• **Your goal**
In the page on Cassandra clustering and replication below, rewrite the paragraph that begins "Server token values are sorted" as a short bulleted list that keeps its main facts.

--- start of Reading passage ---

Cassandra Cluster and Replication

Rows in a Column Family store distributively across a cluster. Which node is used to store a row is determined by mapping its key to a token value determined by a partitioner

  • Developer can pick different partitioner for each column family for different mapping

Cassandar use a Distributed Hash Table (DHT) algorithm in determining where data with certain token value is stored in which node. Each Cassandra server are configured with a token with its initial_token value set to

i*(2**127)/number_of_nodes with i starts from 0 to (number_of_nodes - 1)
  • The 2 to power of 127 represents the 128bit DHT namespace used by Cassandar

Server token values are sorted and wrap around to form a ring. Each server is responsible for storing rows with token value range from the previous server token value to the server own token value. For example, the second server on the ring is responsible for token value from 0 to (2**127)/number_of_nodes

For example a 4 node cluster

Key Map to Server 0 init_token Range responsible
    0 0 2**127/4 * 3 .. 0
"somekey" 45678845 1 2**127/4 0 .. 2**127/4
    2 2**127/4 * 2 2**127/4 .. 2**127/4 * 2
    3 2**127/4 * 3 ...

Cassandar Partitioner

  • RandomPartitioner: Takes the MD5 hash value of a key and uses this as the token value. It evenly distributes rows around the entire ring
  • OrderPreservingPartitioner: Use the key (a byte array) as the token value. Good for queries on a range of values. However, server tokens may need constant adjustment to spread data hotspots across multiple nodes. This partitioner only supports keys with UTF-8 content
  • ByteOrderedPartitioner: Similar to OrderPreservingPartitioner but the key does not need to contain UTF-8 content
  • CollatingOrderPreservingPartitioner: Similar to OrderPreservingPartitioner, but compares keys using EN,US rules

For range query, use Order-preserving partitioning as the partitioner for the Column Family

Cassandar Replication

Cassandra Replication is controlled by the replication_factor. The default value of 1 means that data is written to only one node in the ring (no duplicated copy)

  • To define the replication factor
    create keyspace Keyspace1
        with replication_factor = 1
        and placement_strategy = 'org.apache.cassandra.locator.SimpleStrategy';
  • Replication factor reflects the total number of replicas
  • A value of one means storing data in one node only (No duplicate copy)
  • A value higher than one provides data redundancy for failover
  • A value of 3 means data are committed to 3 separate nodes
  • A value of 3 also means each node now acts as a replica for 3 separate token ranges

Change the Cassandar Replication Factor

To Increase the ReplicationFactor for a cluster

  • For each server in the cluster:
    • Edit the configuration to contain the desired replication_factor
    • Restart Cassandra
    • Run nodetool repair against each keyspace individually

      nodetool can be very intensive. Should wait until a node is done before starting on another node

Cassandar Placement Strategies

The replica placement strategy determines which other nodes are picked as replicas besides the one chosen by the token

Replica Placement Strategies

  • SimpleStrategy (Default): Returns the nodes that are next to each other on the ring
  • NetworkTopologyStrategy: Configure the number of replicas per data center as specified in the strategy_options
    • Placement strategy for cluster running in multiple data centers
    • Update the replication factor used for two different data center DC1 and DC2
      • If the second data center is for load balancing based on geographical location
        update keyspace demo with strategy_options=[{DC1:3,  DC2:3}];
        • 3 replicas in DC1 and 3 replicas in DC2
      • If the second data center is only for disaster recover
        update keyspace demo with strategy_options=[{DC1:3,  DC2:3}];
  • OldNetworkTopologyStrategy: Places one replica in one data center while the rest on different racks in the current data center

To define the placement strategy

create keyspace Keyspace1
    with replication_factor = 1
    and placement_strategy = 'org.apache.cassandra.locator.SimpleStrategy';

Cassandar Snitches

Snitches give Cassandra hints on how to route inter-node communication more effectively

  • SimpleSnitch (Default)

--- end of Reading passage ---
--- start of Entries ---

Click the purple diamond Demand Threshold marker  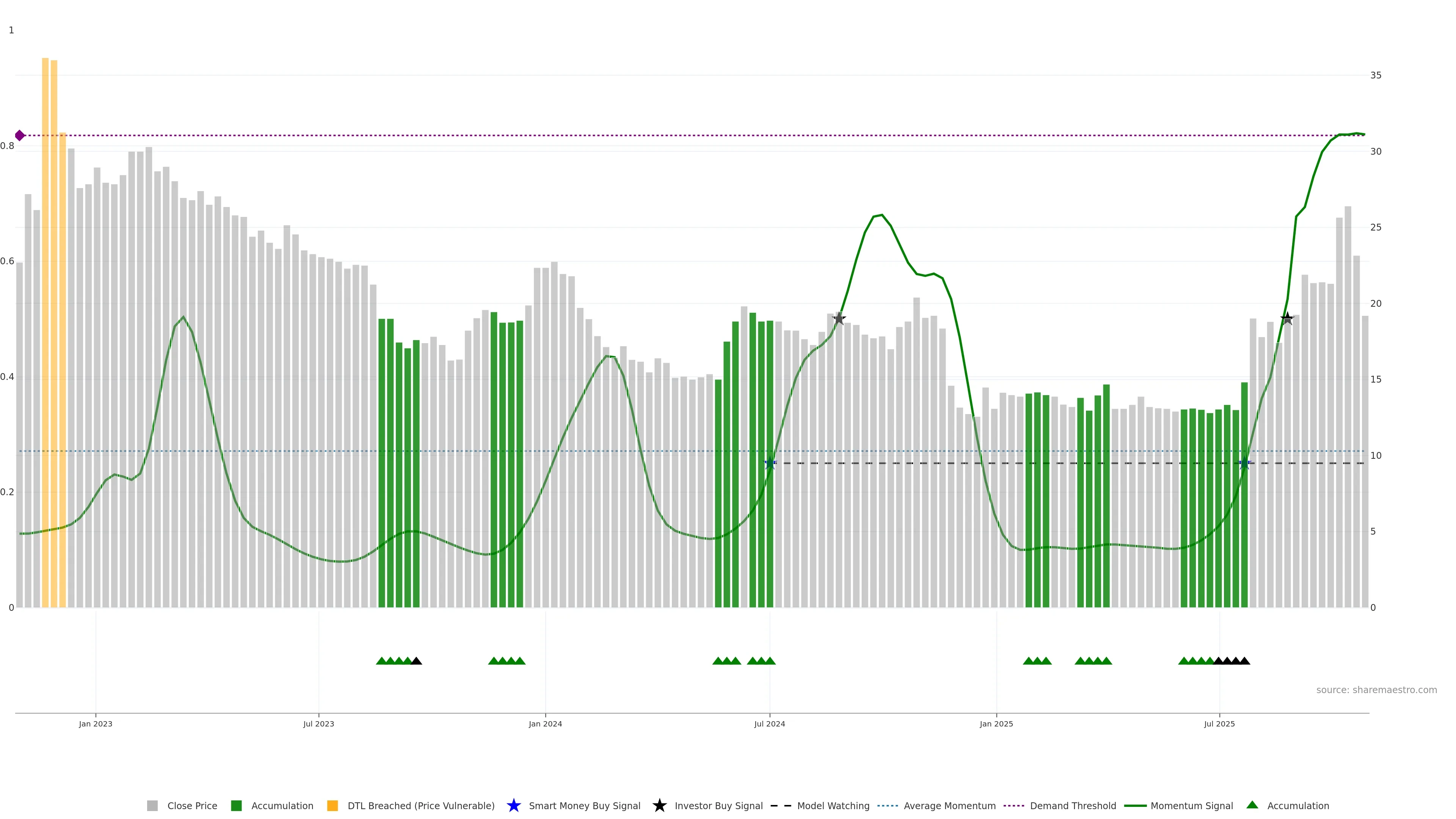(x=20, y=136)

--- end of Entries ---
--- start of Entries ---

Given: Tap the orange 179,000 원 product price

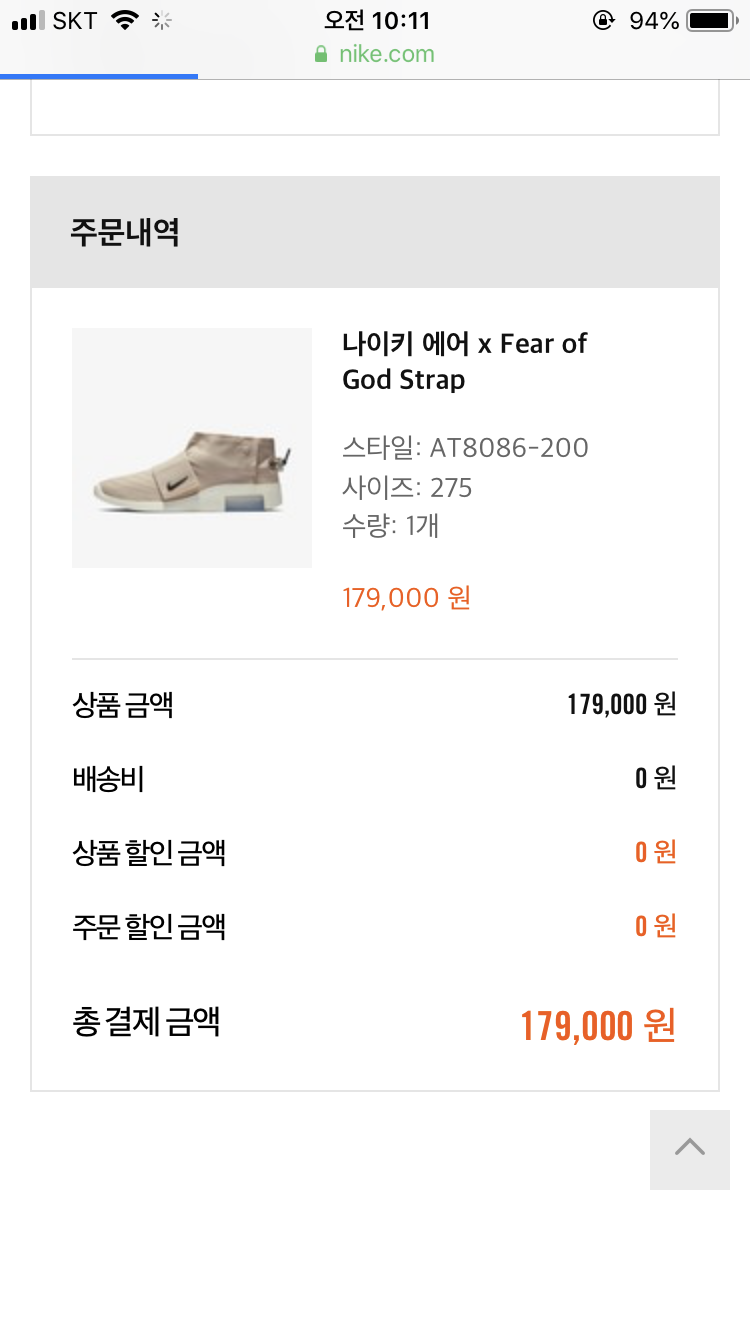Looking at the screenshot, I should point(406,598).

--- end of Entries ---
--- start of Entries ---

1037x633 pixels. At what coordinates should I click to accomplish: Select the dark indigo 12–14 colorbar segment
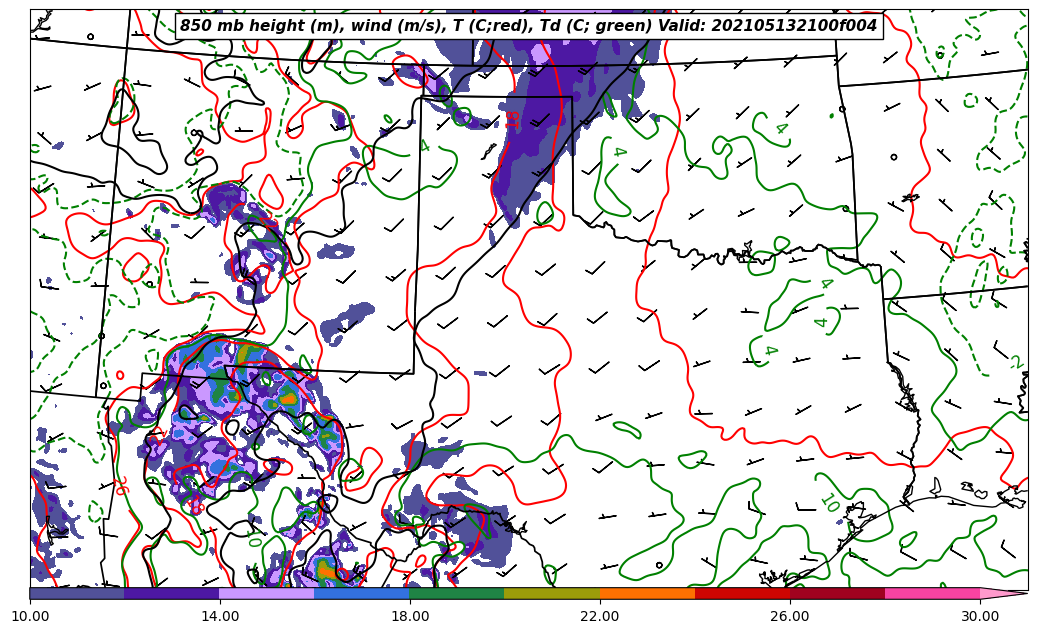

--- end of Entries ---

• **Solution for this task**
- Server token values are sorted and wrap around into a ring.
- Each server stores the rows whose token values fall between the previous server's token value and its own.
- Example: the second server on the ring covers token values from 0 to (2**127)/number_of_nodes.